El gravamen de las quejas de las M.F. era la incapacidad de Richard para estar «emocionalmente disponible». La frase lo hizo sentirse aturdido e incrédulo la primera vez que una mujer se la había encasquetado. Suponía que muchas de sus emociones no eran adecuadas para ser compartidas con nadie, mucho menos una novia, con la que se suponía que tenía que ser amable, y la «disponibilidad emocional» asociada con momentos desprotegidos como el que le habían hecho ganarse el apodo de Dodge. Pero varias de sus futuras ex novias habían insistido en que lo querían y, con una especie de venganza mítica griega, habían continuado estando emocionalmente disponibles para él mucho después de sus fechas de caducidad. Y sin embargo él consideraba que se había mostrado emocionalmente disponible para Rosie Cárdenas. Tal vez hasta el punto de hacerla sentirse incómoda.

De vuelta al ex porche. El lugar se había ido abarrotando más a medida que el partido de fútbol se acercaba al final del último cuarto, y habían vuelto a poner el sonido. Richard rodeó a la multitud y encontró un sitio donde pudo apoyarse contra la pared, cosa que resultó más difícil que de costumbre, porque la gente seguía colgando cosas nuevas.

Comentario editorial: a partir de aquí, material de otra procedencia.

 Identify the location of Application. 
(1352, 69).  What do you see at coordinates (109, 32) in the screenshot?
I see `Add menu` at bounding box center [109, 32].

John, al parecer, había pasado tanto tiempo aquí que se había tomado la libertad de decorarlo con algunos de sus recuerdos de Vietnam.

Sin embargo, en mitad de un gran espacio vacío, un antiguo rifle M1 Garand de la Segunda Guerra Mundial estaba montado en una panoplia con una placa de latón. John sabía que no debería abarrotar este altar con sus recuerdos del Nam.